Superficial or cosmetic defect of Software causing no function to be disabled or other failures or degradation of Software not described above. (Example: Access reports taking a long time to be received on a specific email address).
 

4. Usability    

Usability Issue. (Example: User forgot his/her password).

​

21.5.2.    FS Systems agrees to respond to Customer written notifications and/or requests for Customer Service Incidents that are within its control and ability to address, failing which such Service Incident shall be logged by Distributor with Sera4 for resolution assistance. 

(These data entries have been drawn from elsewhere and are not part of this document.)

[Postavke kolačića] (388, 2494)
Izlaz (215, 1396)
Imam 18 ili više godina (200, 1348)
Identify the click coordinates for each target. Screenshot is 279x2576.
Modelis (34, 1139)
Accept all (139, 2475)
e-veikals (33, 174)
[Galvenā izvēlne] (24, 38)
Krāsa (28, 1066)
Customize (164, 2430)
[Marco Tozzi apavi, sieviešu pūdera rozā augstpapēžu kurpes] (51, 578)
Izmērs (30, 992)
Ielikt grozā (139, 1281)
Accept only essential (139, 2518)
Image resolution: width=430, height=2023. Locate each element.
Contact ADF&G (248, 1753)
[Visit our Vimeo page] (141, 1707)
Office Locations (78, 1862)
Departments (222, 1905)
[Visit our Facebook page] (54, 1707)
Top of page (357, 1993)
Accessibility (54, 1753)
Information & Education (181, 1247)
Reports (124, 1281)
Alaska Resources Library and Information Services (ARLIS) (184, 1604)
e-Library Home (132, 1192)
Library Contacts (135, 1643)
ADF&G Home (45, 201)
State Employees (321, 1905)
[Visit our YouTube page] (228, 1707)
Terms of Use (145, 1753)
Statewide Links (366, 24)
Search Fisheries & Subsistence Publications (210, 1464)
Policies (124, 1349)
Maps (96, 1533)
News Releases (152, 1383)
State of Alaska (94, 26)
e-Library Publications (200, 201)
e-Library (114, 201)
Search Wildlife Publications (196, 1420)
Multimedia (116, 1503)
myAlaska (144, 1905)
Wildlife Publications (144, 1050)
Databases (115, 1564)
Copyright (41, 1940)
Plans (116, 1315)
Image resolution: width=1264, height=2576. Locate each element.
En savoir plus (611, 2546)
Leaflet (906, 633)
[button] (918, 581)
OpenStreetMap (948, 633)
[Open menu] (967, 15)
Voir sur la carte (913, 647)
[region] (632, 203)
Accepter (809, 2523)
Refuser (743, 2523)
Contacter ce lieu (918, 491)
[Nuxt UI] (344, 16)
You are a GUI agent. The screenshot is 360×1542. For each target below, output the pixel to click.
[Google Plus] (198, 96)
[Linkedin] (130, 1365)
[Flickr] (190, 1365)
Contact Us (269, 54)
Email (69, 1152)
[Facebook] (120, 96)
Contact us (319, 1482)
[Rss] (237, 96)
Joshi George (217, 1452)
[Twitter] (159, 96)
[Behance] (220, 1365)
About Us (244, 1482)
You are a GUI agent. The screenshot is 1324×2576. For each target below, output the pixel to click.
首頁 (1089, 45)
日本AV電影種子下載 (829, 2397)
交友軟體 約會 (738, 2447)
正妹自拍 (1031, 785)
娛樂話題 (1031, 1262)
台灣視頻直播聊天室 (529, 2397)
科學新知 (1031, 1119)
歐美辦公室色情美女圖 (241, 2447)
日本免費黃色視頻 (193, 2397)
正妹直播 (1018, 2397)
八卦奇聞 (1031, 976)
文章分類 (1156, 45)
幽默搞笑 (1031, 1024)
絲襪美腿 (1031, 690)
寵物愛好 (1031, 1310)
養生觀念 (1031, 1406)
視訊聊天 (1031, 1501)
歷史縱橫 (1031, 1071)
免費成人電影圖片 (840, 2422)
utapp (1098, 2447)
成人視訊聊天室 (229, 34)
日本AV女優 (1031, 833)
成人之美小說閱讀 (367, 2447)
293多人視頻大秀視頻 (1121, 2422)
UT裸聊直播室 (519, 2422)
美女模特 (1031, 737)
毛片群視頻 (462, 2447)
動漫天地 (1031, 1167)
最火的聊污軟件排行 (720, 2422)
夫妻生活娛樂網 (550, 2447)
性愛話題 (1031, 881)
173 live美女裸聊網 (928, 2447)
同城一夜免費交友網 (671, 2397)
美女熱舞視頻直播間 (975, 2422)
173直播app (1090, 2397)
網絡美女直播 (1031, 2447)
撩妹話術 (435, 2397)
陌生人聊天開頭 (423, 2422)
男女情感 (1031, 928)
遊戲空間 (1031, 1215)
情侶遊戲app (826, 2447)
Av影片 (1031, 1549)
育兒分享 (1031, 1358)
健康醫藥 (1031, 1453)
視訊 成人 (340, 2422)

21.5.3.    FS Systems agrees to use commercially reasonable efforts to resolve with Customer such Service Incidents within the targeted resolution times as set fourth below. Notwithstanding the below, in the event that FS Systems requires the support of Sera4 in resolving any Service Incident then FS Systems shall have no liability towards Customer for any delays in Service Incident where such delay is due to Sera4.

​

Severity Level: 1

Coverage Hours (Monday – Friday): 09h00 - 17h00

Targeted Response Time: 30 minutes

Targeted Interim Resolution Time: 2 hours 

Targeted Final Resolution Time: Workaround or recovery within 48 hours

 

Severity Level: 2

Coverage Hours (Monday – Friday): 09h00 - 17h00 

Targeted Response Time: 60 minutes

Targeted Interim Resolution Time: 1 Business Day 

Targeted Final Resolution Time: Timing and necessary changes to Software is determined on a case-by-case basis solely agreed by FS Connect and/or Sera4 (acting reasonably), where such changes may occur during the next scheduled application software release, during an available maintenance window or agreed not to be fixed.

​

Severity Level: 3

Coverage Hours (Monday – Friday): 09h00 - 17h00 

Targeted Response Time: 120 minutes 

Targeted Interim Resolution Time: 5 Business Days 

Targeted Final Resolution Time: Timing and necessary changes to Software is determined on a case-by-case basis solely agreed by FS Connect and/or Sera4 (acting reasonably), where such changes may occur during the next scheduled application software release, during an available maintenance window or agreed not to be fixed.  

 

Severity Level: 4

Coverage Hours (Monday – Friday): 09h00 - 17h00 

Targeted Response Time: 60 minutes 

Targeted Interim Resolution Time: 1 Business Days 

Targeted Final Resolution Time: Not applicable 


22.    General


22.1. Press Releases 


22.1.1.    Sera4 and FS Systems reserves the right to make announcements, press releases, publications, presentations and other public statements that reference Customer as a customer using Sera4 Products and Teleporte Services, without Customer`s prior written approval, provided that Sera4 and FS Systems does not disclose Customer`s confidential information in the course of such publicity or misrepresent Customer`s relationship with Sera4 or FS Systems.  Customer agrees that, upon request by Sera4 or FS Systems, it will provide Sera4 or FS Systems with a testimonial that Sera4 or FS Systems may use for the purposes of marketing its Products and Teleporte Services. 


22.2. Severability
 

22.2.1.    If any court finds any part of this Agreement to be invalid or unenforceable that part shall be severed from this Agreement and its invalidity or unenforceability shall not in any way affect the remaining provisions of this Agreement, which shall continue in full force and effect.
 

22.3. Surviving Provisions
 

22.3.1.    The respective rights and obligations of the parties under this Agreement that by its contents or nature is intended to survive (including but not limited to the rights and obligations set out in clauses 6, 7, 8, 11, 12, 14, 15, 17 and this clause 22.3) shall survive the termination or expiry of this Agreement to the extent necessary to the intended preservation of such rights and obligations.
 

22.4.  No Authority
 

22.4.1.    No party shall have authority to or shall hold itself out as having any authority to incur, assume or create, orally or in writing, any liability, obligation or undertaking of any kind in the name of or on behalf of or in any way binding upon the other party.